In the first two degrees the
square and compasses denote the earth and inculcate and impress upon us the
desirability of curbing our passions; in the third degree the compasses
symbolize what is heavenly, because to our ancient brethren the visible
heavens bore the aspect of circles and arches, geometrical figures produced
with the compasses.
In some of the monitors we
are told that "the compasses are peculiarly consecrated to this degree," but
the reasons there given are not satisfying. In ancient symbolism the square
signified the earth, while the circle, a figure produced with the compasses,
signified the sun or the heavens. The square therefore symbolized what is
earthly and material while the compasses signified the heavenly and the
spiritual.
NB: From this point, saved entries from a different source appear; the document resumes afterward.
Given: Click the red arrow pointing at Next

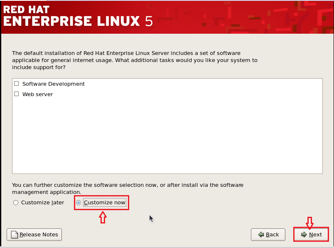Looking at the screenshot, I should tap(309, 223).
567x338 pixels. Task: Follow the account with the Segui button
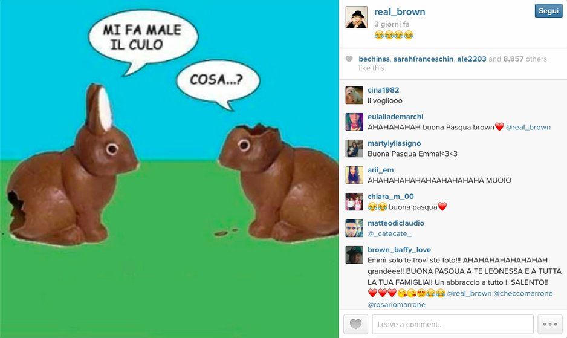(x=548, y=11)
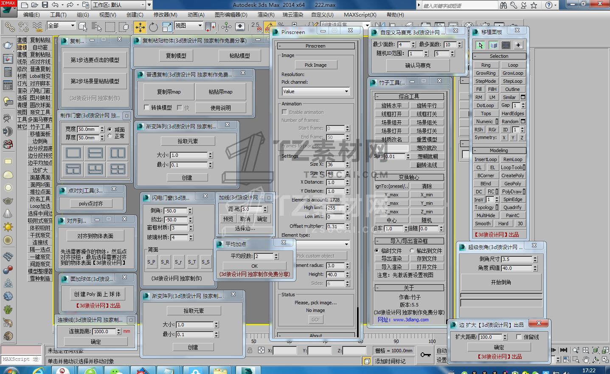Click the Save File icon
The width and height of the screenshot is (610, 374).
pyautogui.click(x=45, y=5)
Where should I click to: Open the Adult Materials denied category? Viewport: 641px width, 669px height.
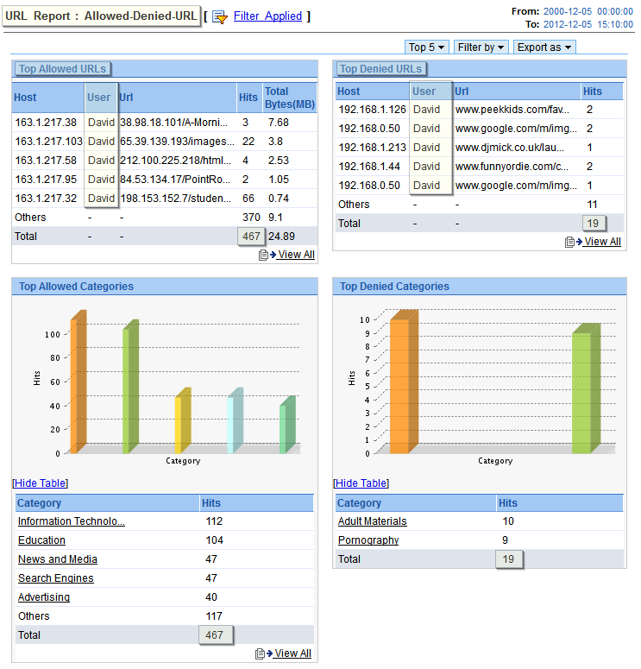click(372, 521)
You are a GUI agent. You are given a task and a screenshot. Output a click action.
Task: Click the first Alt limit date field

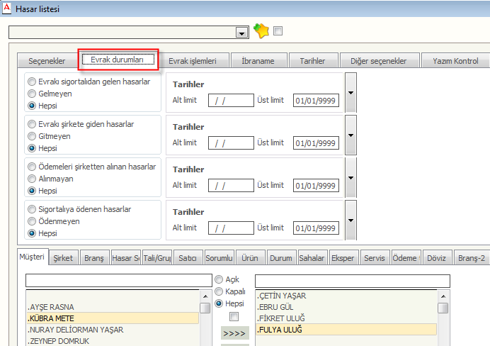point(231,101)
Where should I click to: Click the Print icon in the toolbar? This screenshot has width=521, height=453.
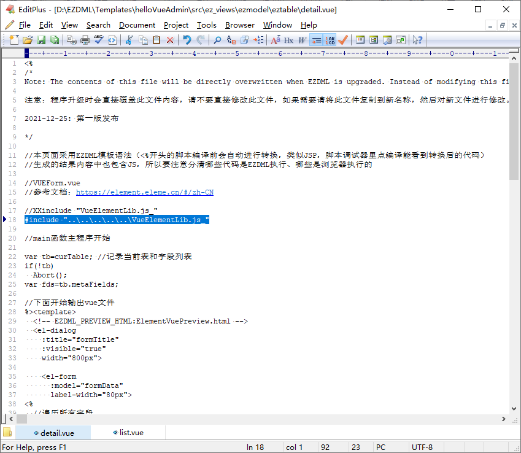(85, 40)
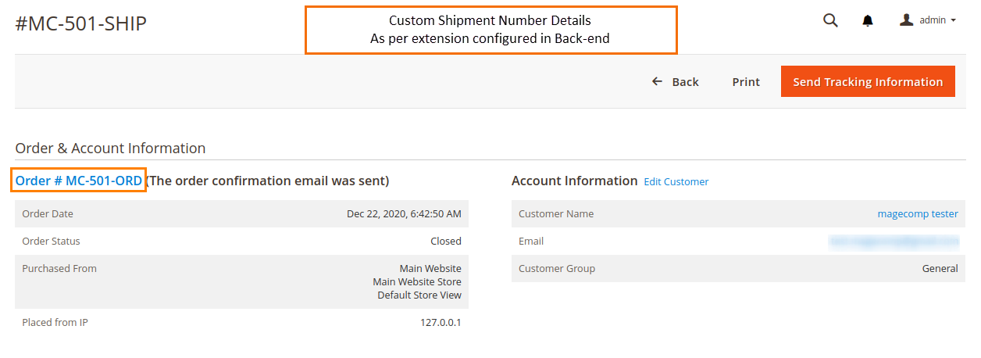This screenshot has width=981, height=358.
Task: Expand the admin account dropdown arrow
Action: pyautogui.click(x=954, y=21)
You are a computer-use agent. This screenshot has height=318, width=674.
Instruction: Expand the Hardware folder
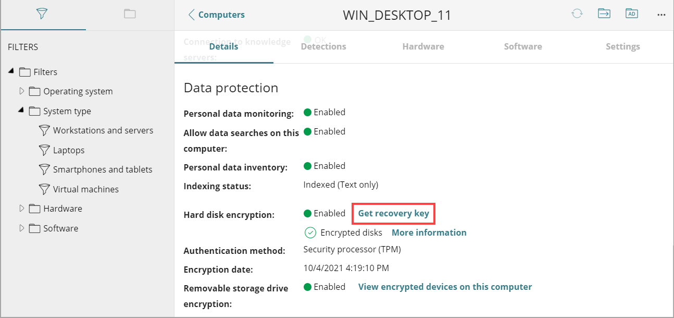click(21, 208)
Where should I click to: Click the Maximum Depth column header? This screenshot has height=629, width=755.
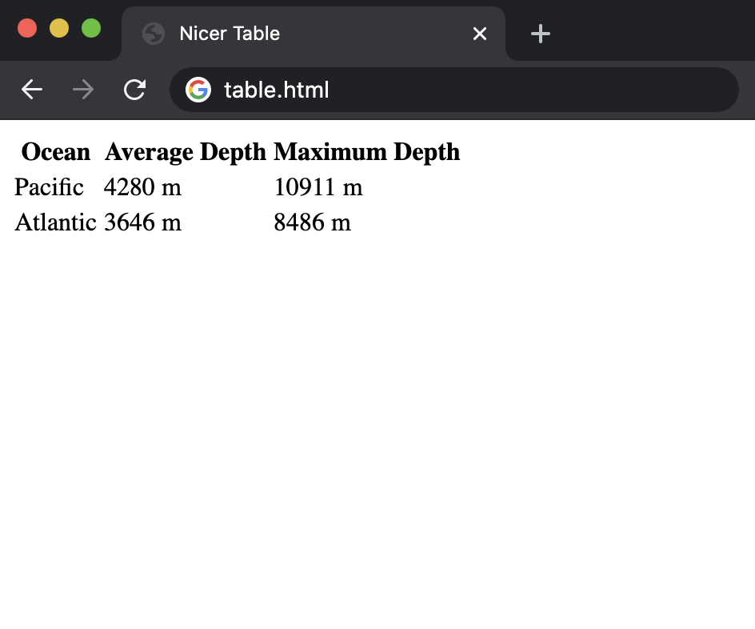click(366, 151)
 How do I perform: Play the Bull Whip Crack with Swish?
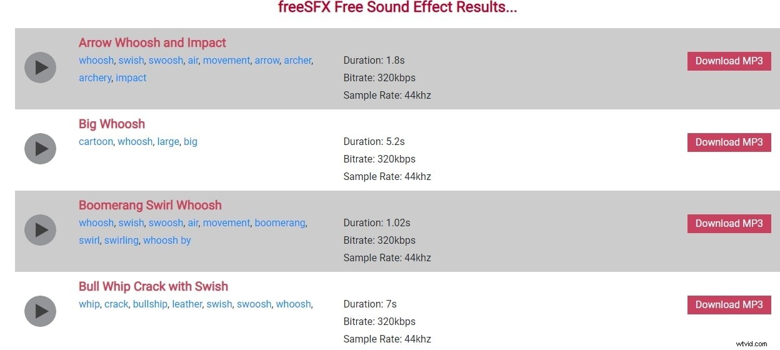click(x=40, y=311)
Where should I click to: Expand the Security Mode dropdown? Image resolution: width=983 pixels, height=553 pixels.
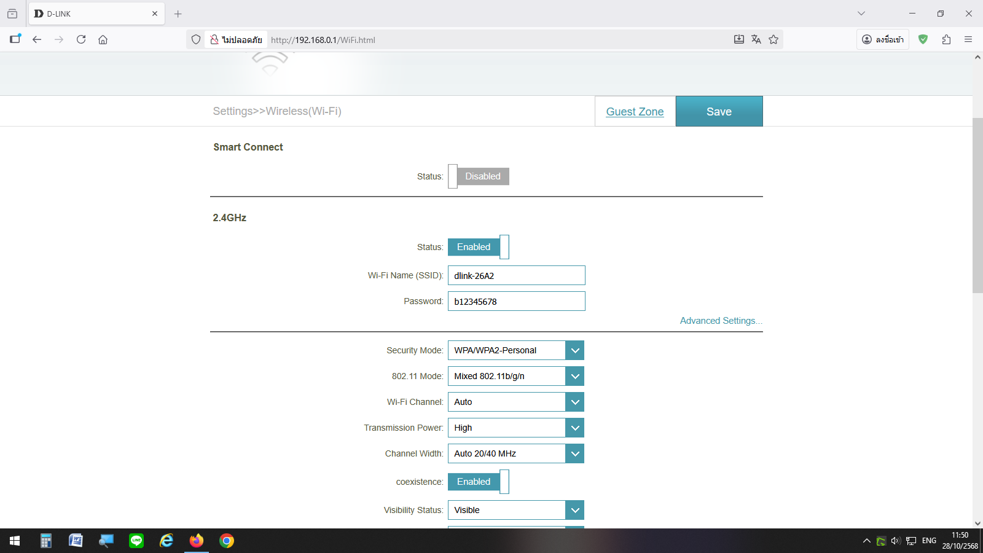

It is not without significance, therefore, that in the Entered
Apprentice degree, both points of the compasses are beneath the square; that
in the Fellow Craft degree one point is above the square, while in the
Master's degree both points are above, signifying that in the true Master, the
spiritual has obtained full mastery and control over the earthly and the
material. (10)
DISCALCEATION
Discalceation, or the
plucking off of one's shoes, was in the Entered Apprentice degree, as we there
learned, a symbol of fidelity to our fellow man. In this degree, however, it
alludes to an ancient act of homage paid by man to Deity, namely, the Eastern
custom that prevailed among both Jews and Gentiles of entering only barefooted
into any sacred place or upon any holy ground. In the one case, this practice
was a testimony of man to man; in the other, it is a testimony of man to his
Creator.
Pythagoras taught his
disciples in these words, "offer sacrifice and worship with thy shoes off."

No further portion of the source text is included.